What the task asks:
List every line of the records that contains the string "computer", treating uppercase and lowercase letters as different.

──────── Data to use

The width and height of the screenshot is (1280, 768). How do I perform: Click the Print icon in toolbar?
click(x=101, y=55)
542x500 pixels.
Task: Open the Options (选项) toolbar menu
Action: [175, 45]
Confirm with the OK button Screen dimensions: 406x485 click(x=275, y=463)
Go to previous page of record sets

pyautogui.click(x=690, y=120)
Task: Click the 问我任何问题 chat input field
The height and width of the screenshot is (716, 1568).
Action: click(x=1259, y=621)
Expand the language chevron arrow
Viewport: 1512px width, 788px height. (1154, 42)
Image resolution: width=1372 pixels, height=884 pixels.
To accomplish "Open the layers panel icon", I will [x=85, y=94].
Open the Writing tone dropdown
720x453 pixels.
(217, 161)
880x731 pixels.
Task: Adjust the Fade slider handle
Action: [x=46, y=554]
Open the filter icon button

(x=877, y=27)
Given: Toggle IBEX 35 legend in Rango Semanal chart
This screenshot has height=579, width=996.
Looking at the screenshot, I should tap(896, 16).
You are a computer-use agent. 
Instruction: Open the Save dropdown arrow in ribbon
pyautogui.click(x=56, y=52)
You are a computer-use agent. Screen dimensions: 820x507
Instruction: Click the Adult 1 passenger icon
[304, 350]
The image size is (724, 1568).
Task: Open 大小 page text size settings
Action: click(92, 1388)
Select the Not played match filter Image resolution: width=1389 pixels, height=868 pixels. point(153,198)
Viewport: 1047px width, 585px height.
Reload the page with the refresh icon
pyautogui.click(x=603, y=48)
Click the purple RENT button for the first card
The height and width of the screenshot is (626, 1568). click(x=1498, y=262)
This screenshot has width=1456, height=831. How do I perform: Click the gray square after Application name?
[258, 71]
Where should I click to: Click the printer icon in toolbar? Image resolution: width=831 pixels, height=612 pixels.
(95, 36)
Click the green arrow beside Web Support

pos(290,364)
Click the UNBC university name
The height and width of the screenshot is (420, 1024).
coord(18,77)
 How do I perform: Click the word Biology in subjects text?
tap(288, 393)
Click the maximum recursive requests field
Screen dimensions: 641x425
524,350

────────────────

Response below:
You are a computer-use agent. 
You are a computer-use agent. Screen dimensions: 820x507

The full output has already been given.